## How to complete this task
Which lines of the records below contain the string "axis"? Report each of them.

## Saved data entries
^^^^^^^^^^^^^^^^

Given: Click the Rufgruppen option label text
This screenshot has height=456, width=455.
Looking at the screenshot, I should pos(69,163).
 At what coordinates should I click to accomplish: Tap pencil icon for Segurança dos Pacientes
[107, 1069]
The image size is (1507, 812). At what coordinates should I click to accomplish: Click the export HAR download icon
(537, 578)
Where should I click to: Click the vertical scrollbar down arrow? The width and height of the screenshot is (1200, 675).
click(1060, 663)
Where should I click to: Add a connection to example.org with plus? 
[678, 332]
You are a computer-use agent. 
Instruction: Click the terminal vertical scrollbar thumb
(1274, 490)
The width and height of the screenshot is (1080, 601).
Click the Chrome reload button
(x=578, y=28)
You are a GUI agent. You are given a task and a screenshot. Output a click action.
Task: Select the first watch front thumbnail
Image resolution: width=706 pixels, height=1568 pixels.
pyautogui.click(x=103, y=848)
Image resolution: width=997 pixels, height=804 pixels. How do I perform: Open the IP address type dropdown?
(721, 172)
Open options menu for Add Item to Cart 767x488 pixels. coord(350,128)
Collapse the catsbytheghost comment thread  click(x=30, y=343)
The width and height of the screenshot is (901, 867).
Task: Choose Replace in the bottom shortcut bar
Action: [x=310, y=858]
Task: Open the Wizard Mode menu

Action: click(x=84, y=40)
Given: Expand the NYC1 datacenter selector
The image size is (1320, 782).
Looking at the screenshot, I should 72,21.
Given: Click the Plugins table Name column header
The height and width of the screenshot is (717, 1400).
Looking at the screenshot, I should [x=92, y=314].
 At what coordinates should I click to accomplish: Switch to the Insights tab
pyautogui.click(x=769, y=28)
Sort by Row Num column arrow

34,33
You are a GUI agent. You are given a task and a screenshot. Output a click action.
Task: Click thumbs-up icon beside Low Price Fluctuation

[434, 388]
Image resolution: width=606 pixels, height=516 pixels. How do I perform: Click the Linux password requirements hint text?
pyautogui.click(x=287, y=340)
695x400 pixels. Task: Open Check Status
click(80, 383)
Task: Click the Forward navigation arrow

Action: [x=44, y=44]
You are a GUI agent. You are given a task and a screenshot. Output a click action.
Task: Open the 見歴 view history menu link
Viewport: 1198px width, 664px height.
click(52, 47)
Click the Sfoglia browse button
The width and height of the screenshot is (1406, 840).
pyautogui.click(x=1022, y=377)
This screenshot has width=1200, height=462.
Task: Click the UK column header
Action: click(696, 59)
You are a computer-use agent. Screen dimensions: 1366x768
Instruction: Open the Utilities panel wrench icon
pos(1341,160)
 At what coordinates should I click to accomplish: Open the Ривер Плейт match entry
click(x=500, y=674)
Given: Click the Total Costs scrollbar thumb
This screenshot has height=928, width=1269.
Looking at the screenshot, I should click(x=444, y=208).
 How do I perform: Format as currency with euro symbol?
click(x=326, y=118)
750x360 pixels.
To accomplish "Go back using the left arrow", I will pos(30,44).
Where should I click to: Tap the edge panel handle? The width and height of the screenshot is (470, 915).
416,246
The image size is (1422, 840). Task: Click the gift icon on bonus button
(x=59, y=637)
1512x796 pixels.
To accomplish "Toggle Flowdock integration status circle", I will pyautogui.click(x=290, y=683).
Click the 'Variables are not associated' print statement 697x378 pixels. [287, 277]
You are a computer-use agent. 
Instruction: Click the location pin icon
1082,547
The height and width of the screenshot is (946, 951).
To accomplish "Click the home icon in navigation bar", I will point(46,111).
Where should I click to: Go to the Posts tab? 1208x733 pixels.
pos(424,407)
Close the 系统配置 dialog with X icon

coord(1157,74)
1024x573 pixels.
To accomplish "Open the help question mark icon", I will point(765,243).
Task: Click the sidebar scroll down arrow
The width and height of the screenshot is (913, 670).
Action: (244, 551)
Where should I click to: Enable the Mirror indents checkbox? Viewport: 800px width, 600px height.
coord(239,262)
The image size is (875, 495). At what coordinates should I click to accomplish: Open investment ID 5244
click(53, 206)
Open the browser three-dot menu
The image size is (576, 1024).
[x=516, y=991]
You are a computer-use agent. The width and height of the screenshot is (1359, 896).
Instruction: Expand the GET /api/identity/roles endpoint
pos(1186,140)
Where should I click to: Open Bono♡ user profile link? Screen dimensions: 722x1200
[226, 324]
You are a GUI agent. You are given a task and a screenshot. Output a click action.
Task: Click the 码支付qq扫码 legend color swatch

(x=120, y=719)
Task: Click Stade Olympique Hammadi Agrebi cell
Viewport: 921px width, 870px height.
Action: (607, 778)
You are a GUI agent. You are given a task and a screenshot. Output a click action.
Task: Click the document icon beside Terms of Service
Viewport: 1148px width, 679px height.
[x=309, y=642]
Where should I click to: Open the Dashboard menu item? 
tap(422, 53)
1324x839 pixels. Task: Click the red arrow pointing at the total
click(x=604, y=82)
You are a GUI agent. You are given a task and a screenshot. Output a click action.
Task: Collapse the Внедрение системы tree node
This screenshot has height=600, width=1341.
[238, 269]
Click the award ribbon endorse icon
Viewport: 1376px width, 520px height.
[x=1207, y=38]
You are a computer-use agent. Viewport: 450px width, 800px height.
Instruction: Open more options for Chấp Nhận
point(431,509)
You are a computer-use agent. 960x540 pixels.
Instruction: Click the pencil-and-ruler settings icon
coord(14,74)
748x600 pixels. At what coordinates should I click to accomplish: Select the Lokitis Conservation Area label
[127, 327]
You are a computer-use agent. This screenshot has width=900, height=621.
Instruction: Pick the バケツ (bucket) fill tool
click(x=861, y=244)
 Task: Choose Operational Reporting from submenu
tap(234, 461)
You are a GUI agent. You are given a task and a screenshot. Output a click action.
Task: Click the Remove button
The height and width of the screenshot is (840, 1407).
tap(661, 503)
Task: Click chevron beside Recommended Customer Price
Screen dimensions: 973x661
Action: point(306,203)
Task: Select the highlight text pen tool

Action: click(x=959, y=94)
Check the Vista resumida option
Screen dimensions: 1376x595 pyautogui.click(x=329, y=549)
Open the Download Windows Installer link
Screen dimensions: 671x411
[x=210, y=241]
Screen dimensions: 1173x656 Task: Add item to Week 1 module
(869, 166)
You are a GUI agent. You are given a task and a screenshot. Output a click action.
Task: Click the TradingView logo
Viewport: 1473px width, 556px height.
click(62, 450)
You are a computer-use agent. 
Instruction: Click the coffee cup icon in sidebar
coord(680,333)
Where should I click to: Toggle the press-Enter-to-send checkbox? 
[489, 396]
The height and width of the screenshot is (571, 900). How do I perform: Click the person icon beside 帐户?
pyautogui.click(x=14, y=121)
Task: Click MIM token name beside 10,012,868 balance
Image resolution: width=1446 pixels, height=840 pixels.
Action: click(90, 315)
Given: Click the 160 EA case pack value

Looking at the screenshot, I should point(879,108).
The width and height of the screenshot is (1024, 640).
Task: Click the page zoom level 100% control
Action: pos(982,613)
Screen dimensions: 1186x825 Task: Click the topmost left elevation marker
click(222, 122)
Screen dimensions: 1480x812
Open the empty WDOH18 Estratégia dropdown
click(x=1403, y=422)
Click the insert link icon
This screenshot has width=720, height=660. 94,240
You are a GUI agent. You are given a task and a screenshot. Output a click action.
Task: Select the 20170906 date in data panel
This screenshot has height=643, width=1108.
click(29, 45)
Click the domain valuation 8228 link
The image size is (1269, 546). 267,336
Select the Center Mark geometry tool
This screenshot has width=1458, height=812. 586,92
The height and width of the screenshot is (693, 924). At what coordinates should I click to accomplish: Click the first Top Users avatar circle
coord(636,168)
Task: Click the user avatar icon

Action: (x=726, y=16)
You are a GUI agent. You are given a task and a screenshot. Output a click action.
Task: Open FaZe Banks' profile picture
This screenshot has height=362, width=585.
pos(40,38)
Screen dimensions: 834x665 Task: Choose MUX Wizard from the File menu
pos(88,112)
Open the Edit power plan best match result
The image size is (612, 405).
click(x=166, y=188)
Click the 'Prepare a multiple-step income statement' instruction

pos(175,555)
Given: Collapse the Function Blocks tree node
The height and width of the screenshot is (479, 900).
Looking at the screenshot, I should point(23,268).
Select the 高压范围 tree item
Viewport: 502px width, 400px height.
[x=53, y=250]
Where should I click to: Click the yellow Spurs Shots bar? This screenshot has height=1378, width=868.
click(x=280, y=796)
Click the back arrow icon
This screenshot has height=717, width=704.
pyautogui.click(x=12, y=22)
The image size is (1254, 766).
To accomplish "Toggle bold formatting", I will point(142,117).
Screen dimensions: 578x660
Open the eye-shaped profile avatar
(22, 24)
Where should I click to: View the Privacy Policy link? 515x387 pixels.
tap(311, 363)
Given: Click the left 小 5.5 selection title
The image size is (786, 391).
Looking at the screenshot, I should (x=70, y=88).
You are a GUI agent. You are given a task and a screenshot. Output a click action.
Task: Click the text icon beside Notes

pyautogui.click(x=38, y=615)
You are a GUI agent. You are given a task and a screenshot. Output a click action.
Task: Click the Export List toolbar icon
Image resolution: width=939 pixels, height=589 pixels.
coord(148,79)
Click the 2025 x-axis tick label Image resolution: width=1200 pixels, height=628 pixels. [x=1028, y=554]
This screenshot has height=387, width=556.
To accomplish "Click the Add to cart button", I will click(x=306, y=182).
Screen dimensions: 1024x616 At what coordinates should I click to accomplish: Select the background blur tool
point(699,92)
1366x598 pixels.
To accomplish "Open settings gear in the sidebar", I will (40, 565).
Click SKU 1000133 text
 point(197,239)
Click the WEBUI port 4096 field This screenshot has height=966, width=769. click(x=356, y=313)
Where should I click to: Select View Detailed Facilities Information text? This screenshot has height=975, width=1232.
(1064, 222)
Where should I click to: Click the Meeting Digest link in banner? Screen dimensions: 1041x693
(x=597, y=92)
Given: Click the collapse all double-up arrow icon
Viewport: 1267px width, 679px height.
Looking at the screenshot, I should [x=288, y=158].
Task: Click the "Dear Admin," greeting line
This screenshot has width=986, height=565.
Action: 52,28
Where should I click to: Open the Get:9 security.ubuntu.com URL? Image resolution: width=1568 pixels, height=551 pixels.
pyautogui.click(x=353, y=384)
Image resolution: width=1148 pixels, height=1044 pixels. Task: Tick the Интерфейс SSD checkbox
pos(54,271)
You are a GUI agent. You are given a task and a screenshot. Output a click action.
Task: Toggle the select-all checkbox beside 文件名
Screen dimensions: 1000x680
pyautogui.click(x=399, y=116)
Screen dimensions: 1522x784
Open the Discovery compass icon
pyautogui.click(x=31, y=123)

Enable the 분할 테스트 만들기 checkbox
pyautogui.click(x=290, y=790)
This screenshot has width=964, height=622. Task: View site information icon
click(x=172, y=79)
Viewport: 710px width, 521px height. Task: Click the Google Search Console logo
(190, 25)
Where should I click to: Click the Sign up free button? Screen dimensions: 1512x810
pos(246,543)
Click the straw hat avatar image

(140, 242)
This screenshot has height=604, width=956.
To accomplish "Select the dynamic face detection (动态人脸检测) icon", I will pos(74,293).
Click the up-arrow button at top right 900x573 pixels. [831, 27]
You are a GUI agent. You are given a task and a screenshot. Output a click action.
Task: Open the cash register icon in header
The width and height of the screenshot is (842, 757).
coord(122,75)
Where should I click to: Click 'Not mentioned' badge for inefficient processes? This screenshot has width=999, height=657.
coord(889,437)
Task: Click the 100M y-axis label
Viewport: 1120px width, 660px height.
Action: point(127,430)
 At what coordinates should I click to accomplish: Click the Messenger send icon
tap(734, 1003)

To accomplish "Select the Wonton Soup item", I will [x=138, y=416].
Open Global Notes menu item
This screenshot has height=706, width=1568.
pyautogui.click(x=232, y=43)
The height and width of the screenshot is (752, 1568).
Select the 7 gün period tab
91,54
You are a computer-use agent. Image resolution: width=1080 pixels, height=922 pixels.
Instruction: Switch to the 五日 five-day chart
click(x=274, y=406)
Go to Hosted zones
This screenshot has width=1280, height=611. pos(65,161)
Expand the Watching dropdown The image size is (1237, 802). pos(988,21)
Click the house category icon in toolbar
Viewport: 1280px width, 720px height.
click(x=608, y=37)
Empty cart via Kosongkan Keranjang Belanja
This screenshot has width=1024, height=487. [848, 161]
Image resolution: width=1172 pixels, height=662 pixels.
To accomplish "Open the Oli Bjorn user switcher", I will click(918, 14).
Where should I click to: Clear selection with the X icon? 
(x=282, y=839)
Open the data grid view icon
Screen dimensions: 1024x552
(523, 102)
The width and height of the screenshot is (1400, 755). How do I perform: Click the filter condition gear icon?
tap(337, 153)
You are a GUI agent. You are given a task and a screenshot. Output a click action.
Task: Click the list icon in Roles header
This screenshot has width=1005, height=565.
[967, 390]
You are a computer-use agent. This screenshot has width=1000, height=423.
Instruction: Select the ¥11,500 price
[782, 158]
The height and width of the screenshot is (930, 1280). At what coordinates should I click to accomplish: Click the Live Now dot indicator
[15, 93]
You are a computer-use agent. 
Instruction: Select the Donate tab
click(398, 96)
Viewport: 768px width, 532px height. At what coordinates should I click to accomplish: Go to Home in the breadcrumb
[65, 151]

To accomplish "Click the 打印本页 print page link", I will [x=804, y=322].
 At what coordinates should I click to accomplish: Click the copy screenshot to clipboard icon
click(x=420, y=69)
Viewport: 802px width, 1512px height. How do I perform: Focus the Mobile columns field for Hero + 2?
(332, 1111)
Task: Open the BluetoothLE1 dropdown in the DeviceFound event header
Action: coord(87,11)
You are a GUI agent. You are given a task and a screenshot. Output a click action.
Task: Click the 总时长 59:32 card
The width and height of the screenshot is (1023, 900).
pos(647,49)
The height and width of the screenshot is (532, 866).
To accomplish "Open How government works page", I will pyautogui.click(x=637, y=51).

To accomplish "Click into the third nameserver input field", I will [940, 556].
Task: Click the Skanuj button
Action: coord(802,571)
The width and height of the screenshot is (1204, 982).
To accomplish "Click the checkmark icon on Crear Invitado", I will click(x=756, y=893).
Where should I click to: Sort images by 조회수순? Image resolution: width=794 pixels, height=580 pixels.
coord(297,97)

^^^^^^^^^^^^^^^^

## Response area
Click the 2025 x-axis tick label Image resolution: width=1200 pixels, height=628 pixels. [x=1028, y=554]
Task: Click the 100M y-axis label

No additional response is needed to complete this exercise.